Problem description: Some entries follow. Reproduce exactly the lines starting at the one with "Click the number 1 step icon" and stopping after the one with "The height and width of the screenshot is (602, 587).".

The data:
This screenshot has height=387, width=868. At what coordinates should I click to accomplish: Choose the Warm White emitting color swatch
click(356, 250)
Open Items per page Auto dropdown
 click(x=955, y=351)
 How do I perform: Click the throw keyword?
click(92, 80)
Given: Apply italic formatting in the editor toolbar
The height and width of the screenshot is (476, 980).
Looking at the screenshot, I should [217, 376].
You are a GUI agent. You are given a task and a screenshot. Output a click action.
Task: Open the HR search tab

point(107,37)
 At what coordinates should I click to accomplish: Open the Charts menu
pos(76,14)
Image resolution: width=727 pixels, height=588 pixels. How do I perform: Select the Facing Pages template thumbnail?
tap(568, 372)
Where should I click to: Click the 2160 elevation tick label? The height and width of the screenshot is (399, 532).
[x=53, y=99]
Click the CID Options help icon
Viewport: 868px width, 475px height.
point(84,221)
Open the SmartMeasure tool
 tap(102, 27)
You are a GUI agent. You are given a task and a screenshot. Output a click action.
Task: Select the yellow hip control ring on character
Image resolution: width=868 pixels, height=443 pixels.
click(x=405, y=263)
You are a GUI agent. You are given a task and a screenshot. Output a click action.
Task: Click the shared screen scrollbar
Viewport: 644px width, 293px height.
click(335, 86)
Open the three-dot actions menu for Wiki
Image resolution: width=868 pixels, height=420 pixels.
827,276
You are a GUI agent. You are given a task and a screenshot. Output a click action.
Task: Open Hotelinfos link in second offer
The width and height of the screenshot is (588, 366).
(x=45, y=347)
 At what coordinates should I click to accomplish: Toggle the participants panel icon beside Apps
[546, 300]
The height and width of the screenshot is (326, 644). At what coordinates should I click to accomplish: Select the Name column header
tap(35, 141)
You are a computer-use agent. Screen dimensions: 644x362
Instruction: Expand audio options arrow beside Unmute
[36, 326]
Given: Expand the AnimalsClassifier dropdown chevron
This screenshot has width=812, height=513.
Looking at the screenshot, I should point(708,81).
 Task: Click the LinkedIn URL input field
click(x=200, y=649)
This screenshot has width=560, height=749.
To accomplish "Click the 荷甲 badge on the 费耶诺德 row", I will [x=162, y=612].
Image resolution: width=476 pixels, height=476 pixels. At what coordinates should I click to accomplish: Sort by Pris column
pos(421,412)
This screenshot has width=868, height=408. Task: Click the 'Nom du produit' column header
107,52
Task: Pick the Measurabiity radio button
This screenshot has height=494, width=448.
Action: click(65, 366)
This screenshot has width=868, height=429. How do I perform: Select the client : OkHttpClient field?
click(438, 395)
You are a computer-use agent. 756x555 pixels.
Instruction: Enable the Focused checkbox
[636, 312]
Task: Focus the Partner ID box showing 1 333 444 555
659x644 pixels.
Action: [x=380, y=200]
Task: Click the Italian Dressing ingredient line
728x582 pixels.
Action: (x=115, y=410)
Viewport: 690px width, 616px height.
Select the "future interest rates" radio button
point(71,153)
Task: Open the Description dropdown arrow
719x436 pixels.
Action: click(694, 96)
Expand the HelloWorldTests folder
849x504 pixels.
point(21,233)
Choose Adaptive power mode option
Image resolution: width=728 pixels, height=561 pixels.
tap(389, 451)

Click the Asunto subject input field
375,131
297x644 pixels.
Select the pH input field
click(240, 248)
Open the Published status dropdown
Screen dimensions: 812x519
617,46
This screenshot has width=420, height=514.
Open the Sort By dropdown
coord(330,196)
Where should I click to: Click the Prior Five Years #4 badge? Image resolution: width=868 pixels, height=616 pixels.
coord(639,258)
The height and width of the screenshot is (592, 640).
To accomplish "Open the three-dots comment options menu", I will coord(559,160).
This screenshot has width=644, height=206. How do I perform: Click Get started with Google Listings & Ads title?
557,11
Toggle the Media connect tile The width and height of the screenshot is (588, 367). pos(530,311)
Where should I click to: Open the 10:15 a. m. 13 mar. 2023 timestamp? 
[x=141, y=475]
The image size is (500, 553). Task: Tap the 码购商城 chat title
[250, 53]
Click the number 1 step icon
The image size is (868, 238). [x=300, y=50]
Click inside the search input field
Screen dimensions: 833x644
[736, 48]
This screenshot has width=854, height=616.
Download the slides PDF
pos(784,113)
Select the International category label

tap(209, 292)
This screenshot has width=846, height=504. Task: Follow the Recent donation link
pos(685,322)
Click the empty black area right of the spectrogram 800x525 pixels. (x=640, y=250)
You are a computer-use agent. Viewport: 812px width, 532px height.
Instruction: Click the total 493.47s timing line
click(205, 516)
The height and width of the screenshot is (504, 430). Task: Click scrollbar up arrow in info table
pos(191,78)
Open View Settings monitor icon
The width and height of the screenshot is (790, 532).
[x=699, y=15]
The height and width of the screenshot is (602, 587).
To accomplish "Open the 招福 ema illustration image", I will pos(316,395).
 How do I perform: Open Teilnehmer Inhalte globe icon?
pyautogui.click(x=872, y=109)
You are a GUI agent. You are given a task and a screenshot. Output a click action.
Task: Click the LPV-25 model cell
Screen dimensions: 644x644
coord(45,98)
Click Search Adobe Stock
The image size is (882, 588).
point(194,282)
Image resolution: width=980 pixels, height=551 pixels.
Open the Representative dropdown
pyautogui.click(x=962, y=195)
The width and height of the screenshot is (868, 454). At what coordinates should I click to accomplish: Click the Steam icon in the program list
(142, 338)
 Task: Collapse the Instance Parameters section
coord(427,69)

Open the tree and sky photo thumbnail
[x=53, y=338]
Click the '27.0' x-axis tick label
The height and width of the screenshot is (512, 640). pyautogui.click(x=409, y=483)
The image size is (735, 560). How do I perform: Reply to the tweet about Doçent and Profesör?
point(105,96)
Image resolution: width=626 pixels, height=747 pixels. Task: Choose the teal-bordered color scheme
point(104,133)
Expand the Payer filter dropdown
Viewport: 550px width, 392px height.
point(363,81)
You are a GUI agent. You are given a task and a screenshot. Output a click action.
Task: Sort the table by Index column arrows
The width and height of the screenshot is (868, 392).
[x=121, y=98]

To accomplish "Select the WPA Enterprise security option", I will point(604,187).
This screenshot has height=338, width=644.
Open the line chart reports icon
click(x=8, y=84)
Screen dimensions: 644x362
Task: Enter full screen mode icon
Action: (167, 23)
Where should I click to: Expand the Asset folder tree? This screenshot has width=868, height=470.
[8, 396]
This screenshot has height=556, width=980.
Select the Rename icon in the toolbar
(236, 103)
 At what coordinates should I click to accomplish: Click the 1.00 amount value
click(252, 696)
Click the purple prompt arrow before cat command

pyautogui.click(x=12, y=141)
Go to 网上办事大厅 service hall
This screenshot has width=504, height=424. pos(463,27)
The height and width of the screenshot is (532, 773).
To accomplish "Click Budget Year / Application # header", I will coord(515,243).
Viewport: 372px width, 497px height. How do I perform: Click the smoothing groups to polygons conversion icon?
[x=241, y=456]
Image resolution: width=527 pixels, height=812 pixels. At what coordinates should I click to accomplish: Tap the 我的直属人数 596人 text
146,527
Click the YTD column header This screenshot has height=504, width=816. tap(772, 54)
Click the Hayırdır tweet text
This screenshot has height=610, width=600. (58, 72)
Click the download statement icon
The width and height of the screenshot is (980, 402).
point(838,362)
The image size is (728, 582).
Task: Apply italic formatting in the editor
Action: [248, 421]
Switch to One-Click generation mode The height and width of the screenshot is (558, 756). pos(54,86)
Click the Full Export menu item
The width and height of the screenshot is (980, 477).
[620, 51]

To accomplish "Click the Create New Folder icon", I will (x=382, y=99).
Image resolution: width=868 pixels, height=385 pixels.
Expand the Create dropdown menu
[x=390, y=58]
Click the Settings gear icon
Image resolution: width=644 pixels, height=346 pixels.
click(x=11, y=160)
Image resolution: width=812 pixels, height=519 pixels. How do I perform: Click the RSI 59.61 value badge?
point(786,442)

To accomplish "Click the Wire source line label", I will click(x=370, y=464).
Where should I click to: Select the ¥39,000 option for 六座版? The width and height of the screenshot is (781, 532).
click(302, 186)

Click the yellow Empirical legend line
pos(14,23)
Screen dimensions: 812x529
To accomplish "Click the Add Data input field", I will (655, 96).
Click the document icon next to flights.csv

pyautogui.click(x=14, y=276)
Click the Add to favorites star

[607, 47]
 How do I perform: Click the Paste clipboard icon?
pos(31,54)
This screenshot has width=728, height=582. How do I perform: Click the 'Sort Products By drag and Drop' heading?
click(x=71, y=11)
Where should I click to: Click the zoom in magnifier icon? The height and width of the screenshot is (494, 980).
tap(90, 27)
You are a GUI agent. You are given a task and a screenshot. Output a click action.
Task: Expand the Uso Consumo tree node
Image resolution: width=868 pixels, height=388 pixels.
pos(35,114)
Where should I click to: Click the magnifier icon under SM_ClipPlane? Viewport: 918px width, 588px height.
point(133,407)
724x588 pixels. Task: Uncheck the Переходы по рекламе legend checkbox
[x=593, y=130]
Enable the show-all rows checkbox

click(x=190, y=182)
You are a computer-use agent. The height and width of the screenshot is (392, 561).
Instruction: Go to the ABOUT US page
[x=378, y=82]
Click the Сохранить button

Solution to the problem:
Click the number 1 step icon
The image size is (868, 238). [x=300, y=50]
Click inside the search input field
Screen dimensions: 833x644
[736, 48]
This screenshot has width=854, height=616.
Download the slides PDF
pos(784,113)
Select the International category label

tap(209, 292)
This screenshot has width=846, height=504. Task: Follow the Recent donation link
pos(685,322)
Click the empty black area right of the spectrogram 800x525 pixels. (x=640, y=250)
You are a computer-use agent. Viewport: 812px width, 532px height.
Instruction: Click the total 493.47s timing line
click(205, 516)
The height and width of the screenshot is (504, 430). Task: Click scrollbar up arrow in info table
pos(191,78)
Open View Settings monitor icon
The width and height of the screenshot is (790, 532).
[x=699, y=15]
The height and width of the screenshot is (602, 587).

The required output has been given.